To demonstrate SVM, dataset has been taken from scikit-learn. It is a versatile machine learning library in Python, which offers a collection of “toy datasets” that serve as invaluable resources for learning, testing, and prototyping machine learning algorithms.

In this tutorial, Breast Cancer Wisconsin dataset is used which can be directly loaded using scikit-learn.

Step 1: Installation of the required libraries

import pandas as pd
import numpy as np
import matplotlib.pyplot as plt
import seaborn as sns
%matplotlib inline

Step 2: Load the dataset

from sklearn.datasets import load_breast_cancer
cancer = load_breast_cancer()

The data is structured as a dictionary, comprising eight keys, each with its corresponding set of values. This dictionary-based organization allows for a systematic representation of information, making it accessible and easily retrievable. Each key serves as a unique identifier, offering a structured approach to navigate and extract specific details associated with the dataset.

To get the keys present in the dataset, use .keys() function which will return a list of the keys present in the dataset.

cancer.keys()

To have a look at the target variable, features and shape of the dataset, enter the following command.

print(cancer['target_names'])
print(cancer['feature_names'])
print((cancer['data']).shape)

Step 3: Creation of the dataset in the required format

df_cancer = pd.DataFrame(np.c_[cancer['data'],cancer['target']], columns = np.append(cancer['feature_names'],['target']))

Since the dataframe is now concatenated with the target variable, the shape of the dataset is changed. Use .shape() to look at the size of the dataframe. It is now (569, 31).

Step 4: Use .head() and .tail() function to have a glimpse of the dataset

The .head() will return initial 5 rows and .tail() will return last 5 rows. To look at more rows, specify the number of rows, like dataframe_name.head(10), this will return initial 10 rows of the dataframe.

The head of the dataframe

Exploratory Data Analysis (EDA)

EDA is a crucial initial phase where practitioners examine and visualize the dataset to understand its key characteristics and patterns. EDA involves summarizing the main features of the data, identifying potential outliers, and uncovering relationships between variables. By visualizing distributions, correlations, and trends, EDA informs subsequent steps in the machine learning pipeline, helping to select appropriate models and preprocessing techniques. Ultimately, EDA acts as a compass, guiding data scientists in making informed decisions and ensuring a deeper comprehension of the data before diving into more complex machine learning tasks.

Let’s start by plotting a pairplot using seaborn to have comprehensive overview of the relationships across multiple features.

sns.pairplot(df_cancer, hue = 'target', vars = ['mean radius', 'mean texture', 'mean area', 'mean perimeter', 'mean smoothness'])

Additionally, lets delve into the data more by using countplot, scatterplot and heatmap to understand the relationships more.

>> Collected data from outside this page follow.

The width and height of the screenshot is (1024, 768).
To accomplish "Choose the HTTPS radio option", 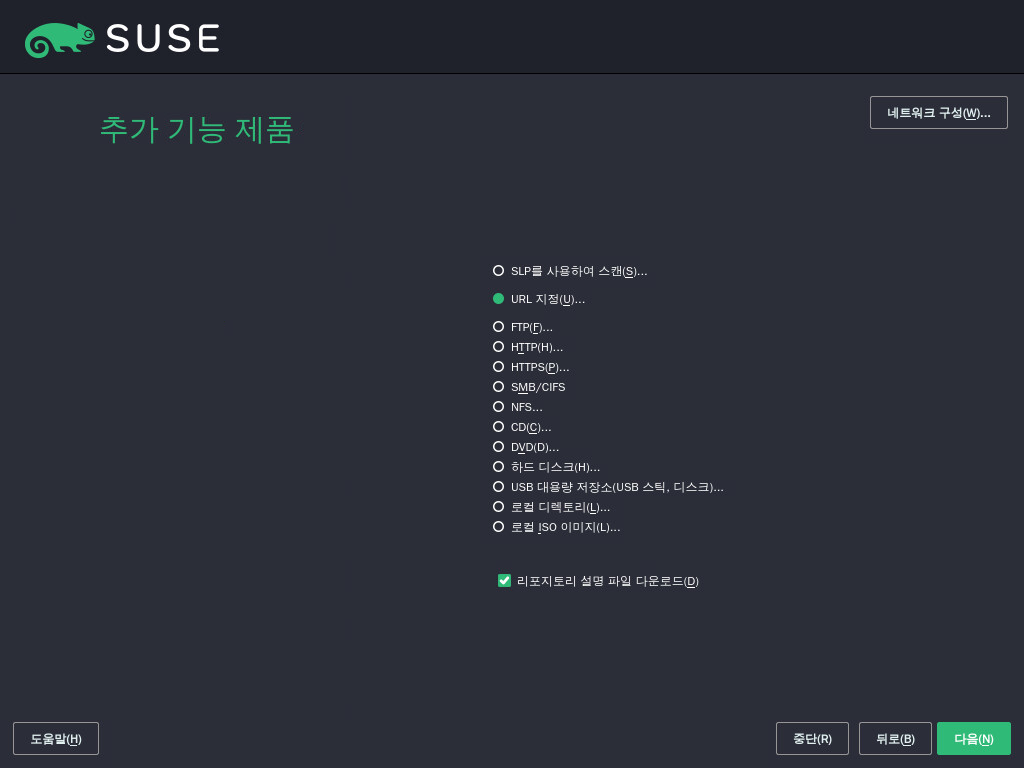I will click(x=499, y=367).
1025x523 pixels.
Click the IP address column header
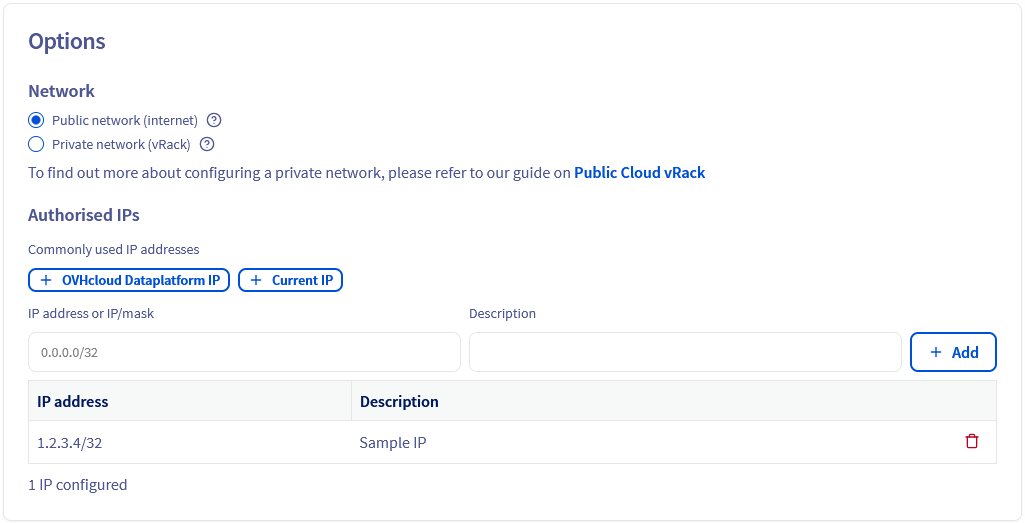[73, 401]
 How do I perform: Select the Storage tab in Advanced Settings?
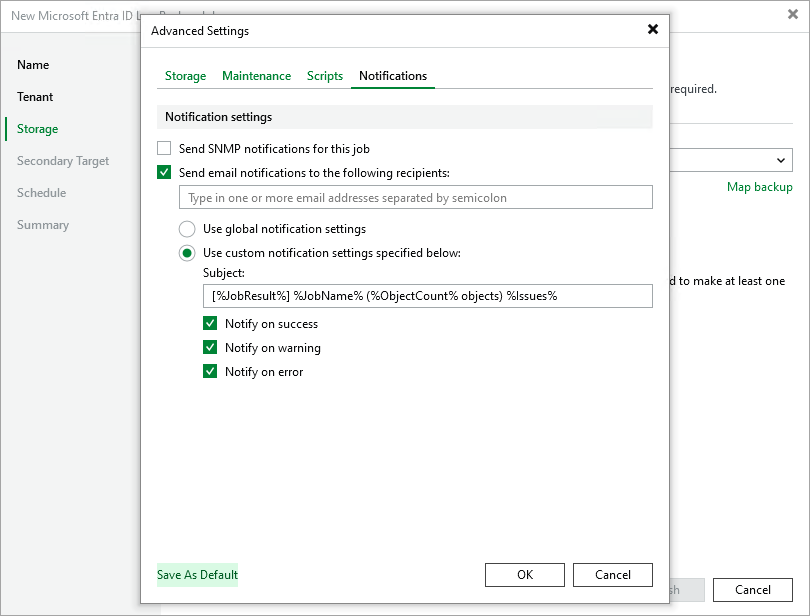click(x=185, y=76)
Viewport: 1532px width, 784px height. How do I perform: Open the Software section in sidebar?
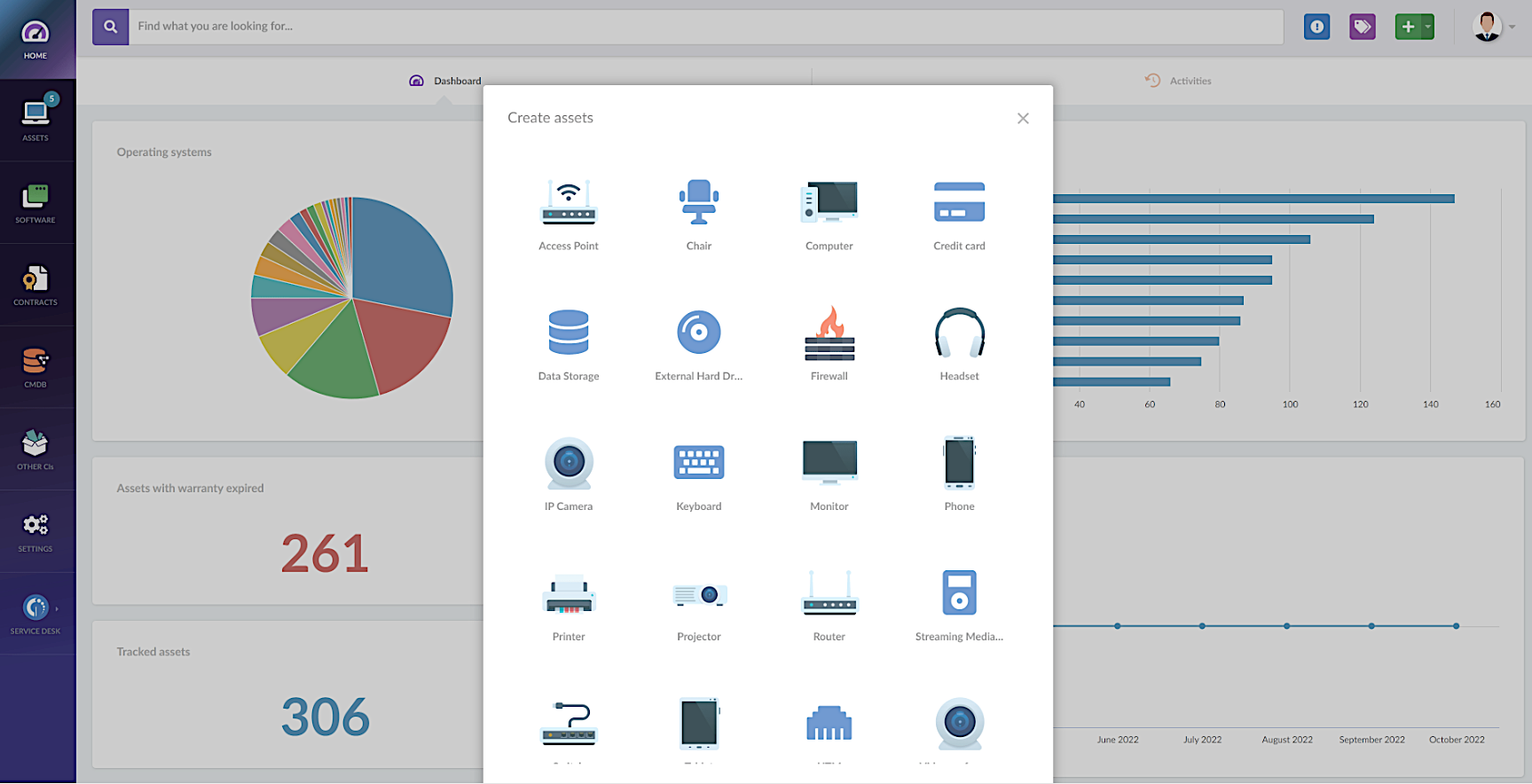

sns.countplot(df_cancer['target'], label = "Count") 

sns.scatterplot(x = 'mean area', y = 'mean smoothness', hue = 'target', data = df_cancer)

plt.figure(figsize=(20,10)) 
sns.heatmap(df_cancer.corr(), annot=True) 

Model Selection

Support Vector Machines (SVM) are often preferred for breast cancer classification due to their effectiveness in handling complex, high-dimensional datasets. In the context of breast cancer, where the number of features can be substantial, SVM excels in finding an optimal hyperplane to separate malignant and benign cases. The ability of SVM to handle non-linear relationships through kernel functions is crucial when dealing with intricate patterns in cancer data. Moreover, SVM’s robustness and ability to generalize well make it a suitable choice for medical applications, where accurate classification is paramount. The versatility of SVM in capturing subtle distinctions in data, coupled with its strong performance on diverse datasets, makes it a favored algorithm in breast cancer classification scenarios.

Model Training

In the context of breast cancer classification using SVM, the model training process involves utilizing a portion of the dataset to train the model on the relationships between the input features and the target variable.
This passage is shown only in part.